I have declared my interest in the register. I was a fellow of an Oxford college that received an application from Mr. John Vickers for a fellowship by examination. As one of those who voted when he became a fellow of that college, I have the greatest regard for his intellectual ability and the high standard of his written work. I have since got to know him rather better and I also have a high regard for his fairness of mind and his independence, so my remarks are in no way an aspersion upon the present personality in the role. When legislating on such a powerful position, however, it is incumbent on the House to think about what might be needed were a less suitable candidate to be in the position at some future date, or were some unexpected events to transpire that, by definition, we cannot—and would not—forecast today given the personalities involved. To have good and fair law, it is important to think about what would happen should there be problems with the personality and decisions of the director general. I do not think that that has been adequately covered so far by the legislation or by ministerial statements.

The most obvious way in which power is sensibly limited in a pluralistic democracy is through competition. The irony of this post is that we are creating a monopoly to enforce competition on the commercial world. It is a paradox rather than a contradiction. Much as I admire competition, I would not want to advocate two or three offices of fair trading. That might be taking a good thing a little too far. However, that means that the most obvious way to control power, which we are rightly recommending to the private sector, cannot apply in this case.

The Minister may say that legal action could be taken if individual companies or industries do not like the way in which verdicts and judgments are going. There are legal remedies, but often it is not good practice, even for a powerful company, to take a regulator to court— it prejudices the relationship considerably. Many businesses and industries understand that they have to live with these regulators for the foreseeable future and are naturally reluctant to go to court.

There are appeals procedures against the judgments of the competition authorities, which are welcome and very necessary, but which are not sufficient for all the circumstances that might arise if a director general has gone wrong and the concentration of power is being abused. That is the situation that my hon. Friends the Members for Blaby (Mr. Robathan), for Cities of London and Westminster (Mr. Field) and for Huntingdon (Mr. Djanogly) rightly said requires special attention.

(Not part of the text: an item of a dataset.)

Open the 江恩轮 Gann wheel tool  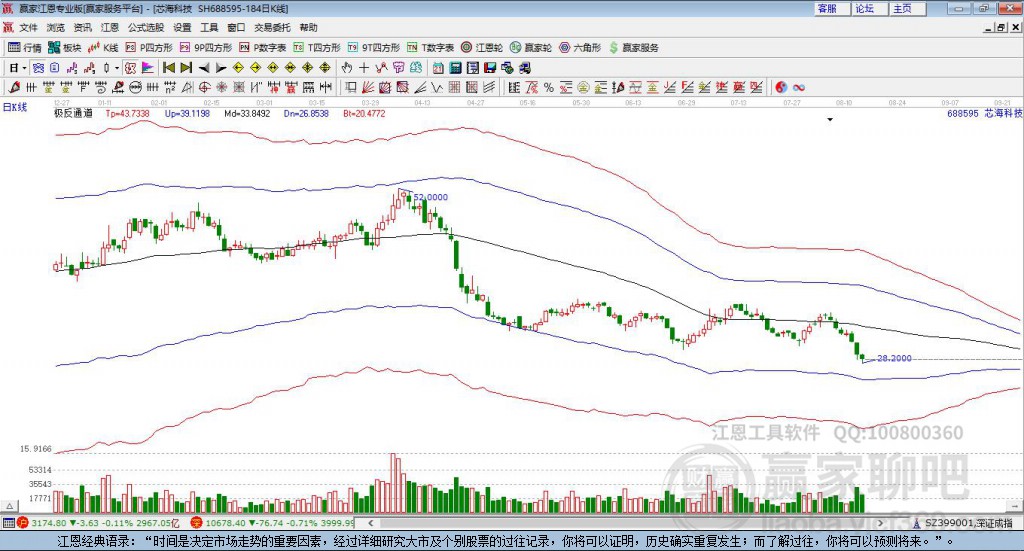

Splitting the roles could be of some assistance. There would be another senior figure to whom Ministers, the public and others could turn if it were felt that a director general had become unreasonable or unfair and was pushing the power too far. That provision would provide a balance or check in addition to the court and appeal system, which applies in some cases but not others. I want the Minister to reconsider all those factors because the Government have removed one of the most obvious ways in which this used to be done. They have decided that Ministers and politicians are particularly dangerous beings—I can understand why, given some of the Ministers that we have, although I am not commenting particularly on the present Minister. As a democrat before anything else, I believe that the correct way to control the power of powerful regulators is through democratic accountability to Ministers and this House, but the Government have made a series of legislative manoeuvres that will limit the power of politicians to intervene and, therefore, the power of the House to hold the regulator to account. That is a pity. In that context, I urge the Minister to think again about the Opposition's reasonable suggestion that a countervailing power should perhaps be introduced by having another senior person in the regulatory system who could be a court of appeal—a second place where one could go for informal redress and someone who could ultimately take action if the director general went over the top, became systematically unreasonable or became too powerful a figure.

I can understand why the Minister might not want to retrace steps by increasing the accountability of the regulator to this House and to Ministers, although that is a pity, so the second best answer is the one that my colleagues recommended so strongly and I urge the hon. Lady to think again.